Bundesliga. Lewandowski wciąż liderem klasyfikacji króla strzelców. Goni Müllera i Allofsa

Robert Lewandowski strzelił bramkę w wygranym 2:1 przez Borussię Dortmund spotkaniu wyjazdowym z VfB Stuttgart. Reprezentant Polski wciąż jest liderem klasyfikacji strzelców niemieckiej ekstraklasy, ale jego przewaga nieco się zmniejszyła. Dla Polaka był to gol w dziewiątym kolejnym ligowym spotkaniu. Goni najlepszych pod tym względem Gerda Müllera i Klausa Allofsa

Wychodzisz z domu, a strzela Lewandowski? Śledź relacje z meczów w aplikacji Sport.pl Live na smartfony

Lewandowski trafił do siatki w 82. minucie po podaniu Łukasza Piszczka, który strzelił pierwszą bramkę w tym meczu. Był to 20. gol snajpera Borussii w tym sezonie, który pozostał liderem klasyfikacji strzelców. Drugi w klasyfikacji Stefan Kiessling z Bayeru Leverkusen strzelił w sobotę dwa gole w wygranym 4:1 meczu z Fortuną Düsseldorf. Ma na swoim koncie w sumie 18 bramek. Trzeci w klasyfikacji jest Mario Mandzukić, autor 15 goli.

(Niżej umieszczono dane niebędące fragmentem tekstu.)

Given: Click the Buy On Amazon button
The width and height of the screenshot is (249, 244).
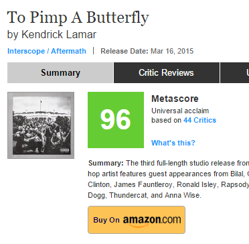Looking at the screenshot, I should point(137,220).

W klasyfikacji kanadyjskiej Lewandowski przegrywa jednak z Kiesslingiem o jedno "oczko". Niemiec ma 18 goli i 10 asyst, a Lewandowski 20 goli i siedem asyst.

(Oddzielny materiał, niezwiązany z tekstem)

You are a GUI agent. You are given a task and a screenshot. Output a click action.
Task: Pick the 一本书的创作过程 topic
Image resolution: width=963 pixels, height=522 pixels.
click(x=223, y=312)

Lewandowski goni Allofsa i Müllera

W meczu ze Stuttgartem Lewandowski strzelił bramkę w dziewiątym kolejnym meczu ligowym Borussii. Już wcześniej został klubowym rekordzistą pod tym względem. Do rekordzisty ligi - Gerda Müllera - Polakowi jednak jeszcze trochę brakuje. Słynny niemiecki snajper od września 1969 r. do marca 1970 r. trafiał do siatki dla Bayernu w 16 meczach z rzędu. Drugi w tej klasyfikacji Klaus Allofs zdobywał bramki dla FC Köln w dziesięciu kolejnych meczach od kwietnia do września 1984 roku. Lewandowski będzie miał szansę go dogonić już 6 kwietnia w meczu z Augsburgiem.